_YOUR TASK_
Reproduce each of the rows below character for character, from the first line to the last.

--- begin ---

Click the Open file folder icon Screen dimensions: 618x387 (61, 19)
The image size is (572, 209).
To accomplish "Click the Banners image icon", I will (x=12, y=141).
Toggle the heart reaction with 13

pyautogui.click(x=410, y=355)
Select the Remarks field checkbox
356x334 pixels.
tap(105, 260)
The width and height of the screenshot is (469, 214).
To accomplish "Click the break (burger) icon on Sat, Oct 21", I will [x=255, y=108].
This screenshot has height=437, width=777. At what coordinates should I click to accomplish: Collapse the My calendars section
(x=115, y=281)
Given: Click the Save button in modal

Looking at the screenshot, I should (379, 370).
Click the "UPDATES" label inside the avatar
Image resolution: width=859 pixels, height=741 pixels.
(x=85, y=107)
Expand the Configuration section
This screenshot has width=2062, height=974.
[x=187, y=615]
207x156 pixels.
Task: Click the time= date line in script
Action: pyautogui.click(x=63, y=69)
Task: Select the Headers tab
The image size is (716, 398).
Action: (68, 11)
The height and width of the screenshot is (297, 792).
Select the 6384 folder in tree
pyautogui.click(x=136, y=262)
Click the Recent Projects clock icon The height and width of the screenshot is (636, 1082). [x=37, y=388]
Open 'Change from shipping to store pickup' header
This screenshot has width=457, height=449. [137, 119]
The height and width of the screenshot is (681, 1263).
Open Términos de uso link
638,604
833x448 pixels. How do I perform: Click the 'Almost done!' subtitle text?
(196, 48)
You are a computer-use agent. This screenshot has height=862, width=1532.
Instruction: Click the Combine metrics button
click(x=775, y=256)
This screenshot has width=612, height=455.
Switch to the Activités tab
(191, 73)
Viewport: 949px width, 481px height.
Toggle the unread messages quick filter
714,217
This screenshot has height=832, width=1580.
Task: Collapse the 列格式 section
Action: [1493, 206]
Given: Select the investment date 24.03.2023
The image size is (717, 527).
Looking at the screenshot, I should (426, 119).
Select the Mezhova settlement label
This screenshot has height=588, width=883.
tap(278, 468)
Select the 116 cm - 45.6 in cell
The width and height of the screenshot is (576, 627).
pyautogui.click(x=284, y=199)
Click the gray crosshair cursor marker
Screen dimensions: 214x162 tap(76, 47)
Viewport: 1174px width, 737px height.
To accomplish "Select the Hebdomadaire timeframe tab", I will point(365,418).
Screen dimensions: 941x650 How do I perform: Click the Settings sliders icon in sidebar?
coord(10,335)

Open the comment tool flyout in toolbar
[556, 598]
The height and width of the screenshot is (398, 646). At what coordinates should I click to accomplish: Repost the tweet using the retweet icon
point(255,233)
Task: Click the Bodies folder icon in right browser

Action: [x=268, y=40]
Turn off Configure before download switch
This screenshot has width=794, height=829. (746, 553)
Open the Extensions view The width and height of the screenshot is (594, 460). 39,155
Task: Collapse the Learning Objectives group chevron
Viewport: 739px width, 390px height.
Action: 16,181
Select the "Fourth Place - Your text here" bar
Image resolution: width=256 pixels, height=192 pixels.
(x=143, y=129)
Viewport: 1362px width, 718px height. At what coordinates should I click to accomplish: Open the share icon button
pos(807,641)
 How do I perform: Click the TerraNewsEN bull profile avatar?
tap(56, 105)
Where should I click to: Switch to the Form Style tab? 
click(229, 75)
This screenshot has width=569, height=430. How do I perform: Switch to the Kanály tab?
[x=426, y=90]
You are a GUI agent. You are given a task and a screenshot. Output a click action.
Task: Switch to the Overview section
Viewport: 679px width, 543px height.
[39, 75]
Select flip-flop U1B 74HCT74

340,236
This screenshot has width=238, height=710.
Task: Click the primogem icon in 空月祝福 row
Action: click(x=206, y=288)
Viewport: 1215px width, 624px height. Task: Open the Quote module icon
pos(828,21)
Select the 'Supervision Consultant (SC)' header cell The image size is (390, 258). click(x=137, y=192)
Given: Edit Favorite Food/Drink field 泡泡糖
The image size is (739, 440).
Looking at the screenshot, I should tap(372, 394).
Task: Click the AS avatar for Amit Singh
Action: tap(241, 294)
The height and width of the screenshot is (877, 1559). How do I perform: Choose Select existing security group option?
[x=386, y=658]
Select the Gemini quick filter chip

--- end ---

_WRITTEN RESPONSE_
Click the Open file folder icon Screen dimensions: 618x387 (61, 19)
The image size is (572, 209).
To accomplish "Click the Banners image icon", I will (x=12, y=141).
Toggle the heart reaction with 13

pyautogui.click(x=410, y=355)
Select the Remarks field checkbox
356x334 pixels.
tap(105, 260)
The width and height of the screenshot is (469, 214).
To accomplish "Click the break (burger) icon on Sat, Oct 21", I will [x=255, y=108].
This screenshot has height=437, width=777. At what coordinates should I click to accomplish: Collapse the My calendars section
(x=115, y=281)
Given: Click the Save button in modal

Looking at the screenshot, I should (379, 370).
Click the "UPDATES" label inside the avatar
Image resolution: width=859 pixels, height=741 pixels.
(x=85, y=107)
Expand the Configuration section
This screenshot has width=2062, height=974.
[x=187, y=615]
207x156 pixels.
Task: Click the time= date line in script
Action: pyautogui.click(x=63, y=69)
Task: Select the Headers tab
The image size is (716, 398).
Action: (68, 11)
The height and width of the screenshot is (297, 792).
Select the 6384 folder in tree
pyautogui.click(x=136, y=262)
Click the Recent Projects clock icon The height and width of the screenshot is (636, 1082). [x=37, y=388]
Open 'Change from shipping to store pickup' header
This screenshot has width=457, height=449. [137, 119]
The height and width of the screenshot is (681, 1263).
Open Términos de uso link
638,604
833x448 pixels. How do I perform: Click the 'Almost done!' subtitle text?
(196, 48)
You are a computer-use agent. This screenshot has height=862, width=1532.
Instruction: Click the Combine metrics button
click(x=775, y=256)
This screenshot has width=612, height=455.
Switch to the Activités tab
(191, 73)
Viewport: 949px width, 481px height.
Toggle the unread messages quick filter
714,217
This screenshot has height=832, width=1580.
Task: Collapse the 列格式 section
Action: [1493, 206]
Given: Select the investment date 24.03.2023
The image size is (717, 527).
Looking at the screenshot, I should (426, 119).
Select the Mezhova settlement label
This screenshot has height=588, width=883.
tap(278, 468)
Select the 116 cm - 45.6 in cell
The width and height of the screenshot is (576, 627).
pyautogui.click(x=284, y=199)
Click the gray crosshair cursor marker
Screen dimensions: 214x162 tap(76, 47)
Viewport: 1174px width, 737px height.
To accomplish "Select the Hebdomadaire timeframe tab", I will point(365,418).
Screen dimensions: 941x650 How do I perform: Click the Settings sliders icon in sidebar?
coord(10,335)

Open the comment tool flyout in toolbar
[556, 598]
The height and width of the screenshot is (398, 646). At what coordinates should I click to accomplish: Repost the tweet using the retweet icon
point(255,233)
Task: Click the Bodies folder icon in right browser

Action: [x=268, y=40]
Turn off Configure before download switch
This screenshot has width=794, height=829. (746, 553)
Open the Extensions view The width and height of the screenshot is (594, 460). 39,155
Task: Collapse the Learning Objectives group chevron
Viewport: 739px width, 390px height.
Action: 16,181
Select the "Fourth Place - Your text here" bar
Image resolution: width=256 pixels, height=192 pixels.
(x=143, y=129)
Viewport: 1362px width, 718px height. At what coordinates should I click to accomplish: Open the share icon button
pos(807,641)
 How do I perform: Click the TerraNewsEN bull profile avatar?
tap(56, 105)
Where should I click to: Switch to the Form Style tab? 
click(229, 75)
This screenshot has width=569, height=430. How do I perform: Switch to the Kanály tab?
[x=426, y=90]
You are a GUI agent. You are given a task and a screenshot. Output a click action.
Task: Switch to the Overview section
Viewport: 679px width, 543px height.
[39, 75]
Select flip-flop U1B 74HCT74

340,236
This screenshot has width=238, height=710.
Task: Click the primogem icon in 空月祝福 row
Action: click(x=206, y=288)
Viewport: 1215px width, 624px height. Task: Open the Quote module icon
pos(828,21)
Select the 'Supervision Consultant (SC)' header cell The image size is (390, 258). click(x=137, y=192)
Given: Edit Favorite Food/Drink field 泡泡糖
The image size is (739, 440).
Looking at the screenshot, I should tap(372, 394).
Task: Click the AS avatar for Amit Singh
Action: tap(241, 294)
The height and width of the screenshot is (877, 1559). How do I perform: Choose Select existing security group option?
[x=386, y=658]
Select the Gemini quick filter chip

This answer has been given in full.